'''
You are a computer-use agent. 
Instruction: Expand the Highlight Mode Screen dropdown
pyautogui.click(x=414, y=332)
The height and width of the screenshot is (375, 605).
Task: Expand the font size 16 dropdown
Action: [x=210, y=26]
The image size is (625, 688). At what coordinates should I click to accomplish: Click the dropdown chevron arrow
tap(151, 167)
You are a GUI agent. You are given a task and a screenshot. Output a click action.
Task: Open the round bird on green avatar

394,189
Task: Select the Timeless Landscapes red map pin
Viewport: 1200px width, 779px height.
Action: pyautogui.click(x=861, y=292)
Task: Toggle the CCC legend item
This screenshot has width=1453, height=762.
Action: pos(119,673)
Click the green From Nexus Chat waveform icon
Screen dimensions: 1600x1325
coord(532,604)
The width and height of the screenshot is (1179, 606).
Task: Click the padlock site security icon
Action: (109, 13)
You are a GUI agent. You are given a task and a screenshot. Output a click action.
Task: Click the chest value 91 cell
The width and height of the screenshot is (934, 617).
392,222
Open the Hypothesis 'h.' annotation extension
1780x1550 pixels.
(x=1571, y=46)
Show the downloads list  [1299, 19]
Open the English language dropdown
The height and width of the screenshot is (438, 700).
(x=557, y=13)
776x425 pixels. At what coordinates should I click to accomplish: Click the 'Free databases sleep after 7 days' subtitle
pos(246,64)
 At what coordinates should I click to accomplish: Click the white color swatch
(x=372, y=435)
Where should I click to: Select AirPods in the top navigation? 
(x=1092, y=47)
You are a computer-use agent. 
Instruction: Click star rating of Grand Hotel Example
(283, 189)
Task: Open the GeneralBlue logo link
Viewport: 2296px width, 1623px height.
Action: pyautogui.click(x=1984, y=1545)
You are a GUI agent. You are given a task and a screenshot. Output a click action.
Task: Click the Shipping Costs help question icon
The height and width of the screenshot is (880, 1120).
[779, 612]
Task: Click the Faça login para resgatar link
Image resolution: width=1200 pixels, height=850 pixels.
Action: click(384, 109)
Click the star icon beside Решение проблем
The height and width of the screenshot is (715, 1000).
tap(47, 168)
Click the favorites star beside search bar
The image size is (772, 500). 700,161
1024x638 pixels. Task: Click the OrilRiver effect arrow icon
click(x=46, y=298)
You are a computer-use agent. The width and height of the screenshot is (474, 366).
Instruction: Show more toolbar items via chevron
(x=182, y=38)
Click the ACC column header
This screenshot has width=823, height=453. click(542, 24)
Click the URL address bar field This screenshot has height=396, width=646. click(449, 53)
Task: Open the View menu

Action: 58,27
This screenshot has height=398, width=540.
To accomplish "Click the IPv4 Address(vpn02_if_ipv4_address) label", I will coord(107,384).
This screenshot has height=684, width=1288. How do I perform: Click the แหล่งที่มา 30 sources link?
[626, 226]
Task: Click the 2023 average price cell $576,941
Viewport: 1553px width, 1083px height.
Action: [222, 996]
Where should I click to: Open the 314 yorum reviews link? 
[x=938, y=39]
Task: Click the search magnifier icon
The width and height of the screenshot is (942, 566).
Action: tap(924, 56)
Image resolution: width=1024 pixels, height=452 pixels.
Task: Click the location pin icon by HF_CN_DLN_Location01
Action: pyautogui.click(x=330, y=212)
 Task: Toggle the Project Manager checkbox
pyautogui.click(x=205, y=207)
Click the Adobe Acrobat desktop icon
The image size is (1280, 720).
'''
| Problem details |
The reply should be nothing but the number of lines in the listing above that include "cell".

| Written answer |
2